Objective Hunter syndrome (mucopolysaccharidosis type II, MPS II, OMIM 309900) is a lysosomal storage disease with progressive multisystem manifestations caused by a deficiency in the enzyme iduronate-2-sulfatase. Prompt diagnosis and treatment may improve patient outcomes, but delays in diagnosis are common. This analysis used data from Hunter Outcome Survey (HOS) to assess the potential role of paediatric neurologists in achieving earlier diagnosis of Hunter syndrome. Methods HOS is a global, multicentre, longitudinal registry that collects comprehensive real-world data on the natural history of Hunter syndrome and the long-term safety and effectiveness of enzyme replacement therapy with idursulfase (Elaprase®).
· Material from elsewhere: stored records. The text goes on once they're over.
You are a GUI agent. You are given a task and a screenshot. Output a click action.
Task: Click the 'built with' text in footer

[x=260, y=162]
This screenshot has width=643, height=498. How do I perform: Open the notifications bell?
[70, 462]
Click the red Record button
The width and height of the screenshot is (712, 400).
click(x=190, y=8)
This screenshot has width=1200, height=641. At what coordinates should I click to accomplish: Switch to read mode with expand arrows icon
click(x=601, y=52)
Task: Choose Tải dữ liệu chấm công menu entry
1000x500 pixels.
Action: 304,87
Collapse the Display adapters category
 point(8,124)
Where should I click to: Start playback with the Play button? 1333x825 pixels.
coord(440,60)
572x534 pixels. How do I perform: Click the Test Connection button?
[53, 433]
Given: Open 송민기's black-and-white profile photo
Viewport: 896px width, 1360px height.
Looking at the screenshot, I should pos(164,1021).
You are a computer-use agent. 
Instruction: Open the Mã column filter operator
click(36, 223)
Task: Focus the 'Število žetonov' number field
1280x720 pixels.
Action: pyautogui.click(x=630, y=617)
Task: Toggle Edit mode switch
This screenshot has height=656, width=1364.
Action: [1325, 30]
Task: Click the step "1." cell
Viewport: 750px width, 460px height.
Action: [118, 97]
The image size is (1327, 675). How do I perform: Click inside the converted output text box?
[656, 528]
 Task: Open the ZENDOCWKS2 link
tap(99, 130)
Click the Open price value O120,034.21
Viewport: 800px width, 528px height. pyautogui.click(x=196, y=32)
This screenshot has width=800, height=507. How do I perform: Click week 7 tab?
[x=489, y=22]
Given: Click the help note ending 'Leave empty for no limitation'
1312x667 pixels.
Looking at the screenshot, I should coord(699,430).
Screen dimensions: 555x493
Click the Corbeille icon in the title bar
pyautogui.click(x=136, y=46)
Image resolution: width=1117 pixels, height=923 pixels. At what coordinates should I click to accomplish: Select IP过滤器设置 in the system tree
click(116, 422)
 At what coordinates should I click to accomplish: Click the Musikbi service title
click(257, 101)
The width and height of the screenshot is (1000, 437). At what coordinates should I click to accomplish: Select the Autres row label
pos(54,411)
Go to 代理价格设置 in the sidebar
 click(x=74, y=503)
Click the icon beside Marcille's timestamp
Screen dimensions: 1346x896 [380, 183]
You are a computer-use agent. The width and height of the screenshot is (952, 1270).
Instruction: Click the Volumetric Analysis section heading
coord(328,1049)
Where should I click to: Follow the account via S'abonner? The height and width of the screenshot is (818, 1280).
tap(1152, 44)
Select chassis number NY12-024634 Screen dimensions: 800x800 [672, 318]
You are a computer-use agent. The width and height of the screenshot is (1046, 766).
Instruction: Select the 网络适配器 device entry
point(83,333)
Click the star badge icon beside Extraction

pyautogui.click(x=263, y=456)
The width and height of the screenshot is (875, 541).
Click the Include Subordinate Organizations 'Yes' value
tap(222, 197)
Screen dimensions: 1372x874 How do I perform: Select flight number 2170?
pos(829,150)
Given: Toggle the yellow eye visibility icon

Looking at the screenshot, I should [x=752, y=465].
The registry contains data from patients followed prospectively, as well as from those who were deceased at HOS entry. We analysed data on neurological signs and symptoms and surgical procedures that preceded formal diagnosis in prospective patients in HOS. Results As of 15 September 2014, 864 patients were followed prospectively in HOS; median ages at symptom onset and diagnosis were 1.5 and 3.2 years, respectively. Of 587 patients with available information, 51 (8.7%) were first suspected of having Hunter syndrome by neurologists/neurosurgeons. Information on neurological manifestations was available for 797 patients; 184 (23.1%) had neurological symptoms before diagnosis, with cognitive impairment (13.3%), behavioural problems (both 13.0%), and gait abnormalities (5.6%) being most common. Of 666 patients who required surgery at any time, 52.0% had first undergone surgery before diagnosis, with hernia repair (46.3%), tympanostomy (36.3%) and adenoidectomy (38.8%) being most common. Conclusion Consulting neurologists may play an important role in identifying patients with Hunter syndrome and initiating appropriate follow-up. Multiple ear, nose and throat procedures or hernia surgeries are a diagnostic clue for consideration of Hunter syndrome, especially in patients with other characteristic disease symptoms, such as dysmorphic facial features, dysphagia, airway problems, seizures, joint stiffness, developmental delay or carpal tunnel syndrome.